While this answer by Peter G. in variant one (the swap-and-pop technique) is the fastest when you do not need to preserve the order, here is the unmentioned alternative which maintains the order.
With C++17 and C++20 the removal of multiple elements from a vector is possible with standard algorithms. The run time is O(N * Log(N)) due to std::stable_partition
. There are no external helper arrays, no excessive copying, everything is done inplace. Code is a "one-liner":
template <class T>
inline void erase_selected(std::vector<T>& v, const std::vector<int>& selection)
{
v.resize(std::distance(
v.begin(),
std::stable_partition(v.begin(), v.end(),
[&selection, &v](const T& item) {
return !std::binary_search(
selection.begin(),
selection.end(),
static_cast<int>(static_cast<const T*>(&item) - &v[0]));
})));
}
The code above assumes that selection
vector is sorted (if it is not the case, std::sort
over it does the job, obviously).
To break this down, let us declare a number of temporaries:
// We need an explicit item index of an element
// to see if it should be in the output or not
int itemIndex = 0;
// The checker lambda returns `true` if the element is in `selection`
auto filter = [&itemIndex, &sorted_sel](const T& item) {
return !std::binary_search(
selection.begin(),
selection.end(),
itemIndex++);
};
This checker lambda is then fed to std::stable_partition
algorithm which is guaranteed to call this lambda only once for each element in the original (unpermuted !) array v
.
auto end_of_selected = std::stable_partition(
v.begin(),
v.end(),
filter);
The end_of_selected
iterator points right after the last element which should remain in the output array, so we now can resize v
down.

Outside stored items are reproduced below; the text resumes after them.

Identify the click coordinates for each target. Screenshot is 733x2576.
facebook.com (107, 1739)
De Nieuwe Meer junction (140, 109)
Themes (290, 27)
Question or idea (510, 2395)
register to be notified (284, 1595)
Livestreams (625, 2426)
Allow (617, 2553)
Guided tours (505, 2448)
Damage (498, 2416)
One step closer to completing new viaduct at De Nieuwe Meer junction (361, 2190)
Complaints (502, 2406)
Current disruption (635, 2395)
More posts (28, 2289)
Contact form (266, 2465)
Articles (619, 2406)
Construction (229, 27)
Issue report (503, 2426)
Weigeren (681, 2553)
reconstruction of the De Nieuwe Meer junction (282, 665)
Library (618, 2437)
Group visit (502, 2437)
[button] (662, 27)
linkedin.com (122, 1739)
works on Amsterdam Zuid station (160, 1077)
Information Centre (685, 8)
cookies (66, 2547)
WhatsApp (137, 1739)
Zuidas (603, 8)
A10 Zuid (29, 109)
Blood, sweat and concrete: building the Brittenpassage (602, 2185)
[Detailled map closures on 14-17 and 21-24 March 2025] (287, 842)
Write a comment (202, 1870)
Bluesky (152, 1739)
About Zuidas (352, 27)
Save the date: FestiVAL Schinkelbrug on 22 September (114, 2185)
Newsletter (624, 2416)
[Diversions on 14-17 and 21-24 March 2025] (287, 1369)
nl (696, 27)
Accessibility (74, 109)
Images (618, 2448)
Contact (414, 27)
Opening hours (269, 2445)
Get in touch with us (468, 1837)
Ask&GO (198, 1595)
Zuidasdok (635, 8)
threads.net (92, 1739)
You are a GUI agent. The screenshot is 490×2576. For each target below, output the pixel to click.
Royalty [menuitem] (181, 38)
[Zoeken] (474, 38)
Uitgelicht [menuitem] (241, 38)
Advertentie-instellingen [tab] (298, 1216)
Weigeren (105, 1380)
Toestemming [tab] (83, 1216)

To calculate the number of elements we use the std::distance
to get size_t
from two iterators.
v.resize(std::distance(v.begin(), end_of_selected));
This is different from the code at the top (it uses itemIndex
to keep track of the array element). To get rid of the itemIndex
, we capture the reference to source array v
and use pointer arithmetic to calculate itemIndex
internally.
Over the years (on this and other similar sites) multiple solutions have been proposed, but usually they employ multiple "raw loops" with conditions and some erase/insert/push_back calls. The idea behind stable_partition
is explained beautifully in this talk by Sean Parent.
This link provides a similar solution (and it does not assume that selection
is sorted - std::find_if
instead of std::binary_search
is used), but it also employs a helper (incremented) variable which disables the possibility to parallelize processing on larger arrays.
Starting from C++17, there is a new first argument to std::stable_partition
(the ExecutionPolicy
) which allows auto-parallelization of the algorithm, further reducing the run-time for big arrays. To make yourself believe this parallelization actually works, there is another talk by Hartmut Kaiser explaining the internals.